Biogeochemical Cycles

  • Nitrogen Cycle: Fixation → Nitrification → Assimilation → Ammonification → Denitrification.

  • Carbon Cycle: Photosynthesis, respiration, fossil fuels, ocean uptake.

  • Oxygen Cycle: Linked to carbon cycle via photosynthesis & respiration.

  • Sulfur Cycle: Volcanoes (natural), burning coal (human), enters air as SO₂.

  • Phosphorus Cycle: Weathering of rocks, no gaseous stage, returns slowly.

  • Global Warming Effect: Increases CO₂ in atmosphere, alters carbon balance.

  • Anthropogenic vs. Natural Sources:

    • Sulfur: Burning coal (human), volcanoes (natural).

    • Phosphorus: Fertilizers (human), rock weathering (natural).

  • Phosphorus cycle is slow: Lacks gaseous stage; depends on rock weathering.

Biomes

  • Two main factors: Temperature & precipitation.

  • Traveling Oregon → New York: Coastal rainforest → mountains → prairies → deciduous forest.

  • Similar latitudes differ: Rain shadows, ocean currents, mountain ranges.

  • Examples:

    • Desert → cacti, reptiles.

    • Grassland → bison, grasses.

    • Tropical rainforest → jaguars, high plant diversity.

  • Aquatic biomes with most life: Coral reefs & estuaries.

  • Lake development: Oligotrophic (low nutrients) → Mesotrophic → Eutrophic (high nutrients).

  • Wetlands/Marshes/Swamps: Filter water, prevent flooding, provide habitat.

  • Coral reef problems: Bleaching, ocean acidification, pollution.

  • Photic zone: Sunlit, supports photosynthesis.

  • Aphotic zone: Dark, organisms adapt (bioluminescence, slow metabolism).

Ecosystems

  • Definition: Community of organisms + their environment.

  • Disturbance: A change that alters ecosystem structure (fire, storm).
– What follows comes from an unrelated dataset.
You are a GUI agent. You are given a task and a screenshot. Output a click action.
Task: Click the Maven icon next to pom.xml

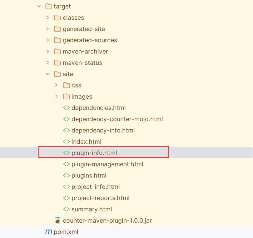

    • Beneficial: Maintains diversity (small fires).

    • Detrimental: Too severe, causes collapse.

Biodiversity & Population

  • Types: Genetic, species, ecosystem diversity.

  • Biotic vs. Abiotic: Living vs. nonliving components.
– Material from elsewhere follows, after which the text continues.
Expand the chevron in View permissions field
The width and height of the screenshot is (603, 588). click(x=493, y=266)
  • Limiting factors: Resources (food, water), space, competition, climate.

  • Food web categories: Producers, consumers (herbivore, carnivore, omnivore), decomposers.
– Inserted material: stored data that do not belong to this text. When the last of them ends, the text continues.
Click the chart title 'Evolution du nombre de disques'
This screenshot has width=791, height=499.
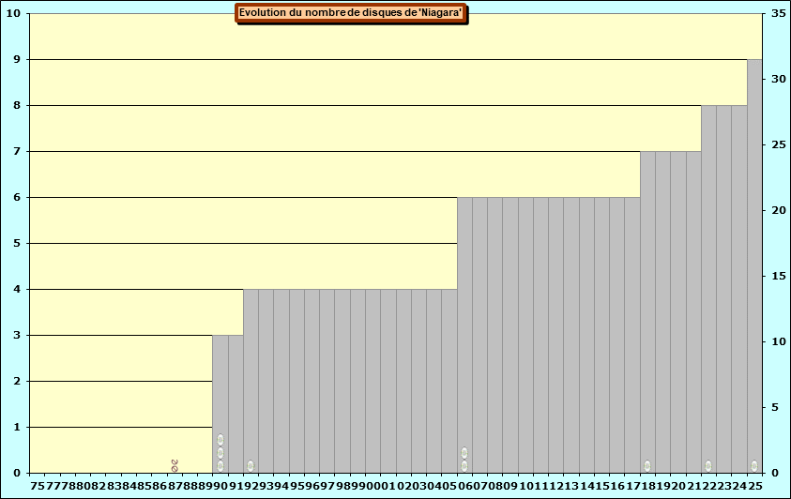[350, 13]
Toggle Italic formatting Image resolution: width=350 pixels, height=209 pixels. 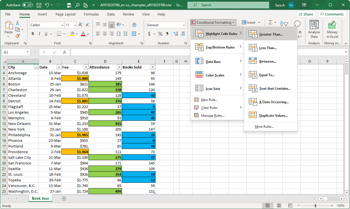(39, 34)
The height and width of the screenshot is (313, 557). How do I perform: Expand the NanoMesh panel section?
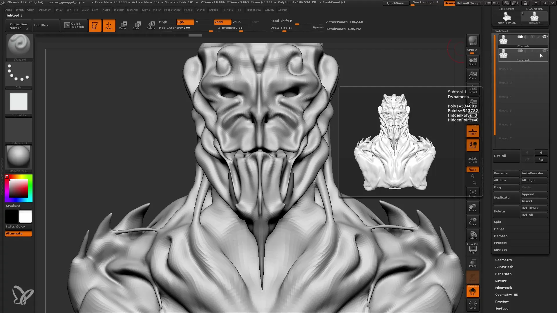pyautogui.click(x=503, y=274)
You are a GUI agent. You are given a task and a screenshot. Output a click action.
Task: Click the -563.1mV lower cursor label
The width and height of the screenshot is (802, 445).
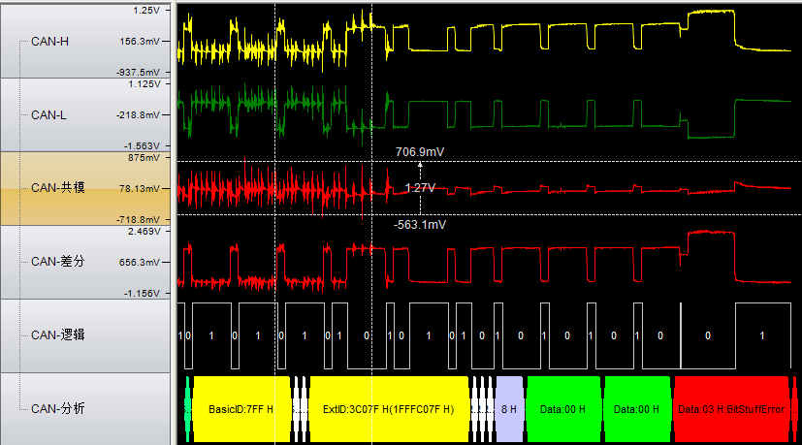pyautogui.click(x=419, y=225)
  • Energy in biomes: Tropical rainforests & estuaries have most energy (high productivity).

  • Decomposers’ role: Recycle nutrients.

  • Deciduous forest examples: Producer = oak tree, Consumer = deer, Decomposer = fungi.

  • NPP (Net Primary Productivity): Energy available to consumers. Highest in tropics, lowest at poles.

  • Energy transfer: ~10% between trophic levels. Explains why few tertiary consumers exist.

Energy in Ecosystems

  • Types of energy: Kinetic, potential, chemical.

  • Flow: One-way; sun → producers → consumers → decomposers.

  • Biomass: Decreases at higher trophic levels.

  • Ecological efficiency: Energy transfer efficiency (~10%).

  • Sun’s energy: Visible light, UV, infrared.

  • Energy transfer methods: Conduction, convection, radiation.

  • “No away”: Matter cycles; waste stays on Earth.

  • Waste product of energy use: Heat.

  • Energy efficiency helps: Reduces resource use, pollution.

Species Interactions

  • Competition: Occurs when species use same resource. Called interspecific competition.

  • Predator techniques: Speed, camouflage, packs, ambush.

  • Defenses: Camouflage, mimicry, spines, toxins.

  • Parasites: Weaken but rarely kill hosts; often specialized.

  • Mutualism: Both benefit (bees & flowers).

  • Commensalism: One benefits, other unaffected (barnacles on whales).

  • Parasitism: Parasite benefits, host harmed (ticks on deer).

  • Pathogens: Disease-causing (viruses, bacteria).

Invasive Species & Biodiversity Protection

  • Exotic species: Non-native to ecosystem.

  • Invasive species: Exotic species that harm ecosystems.

  • Why they dominate: Lack predators, reproduce quickly.

  • Examples USA:

    • Aquatic: Zebra mussels, Asian carp.

    • Terrestrial: Kudzu vine, European starling.

  • Overharvesting: Excessive hunting/fishing (cod, elephants for ivory).

  • Protection laws: Endangered Species Act, CITES, Marine Mammal Protection Act.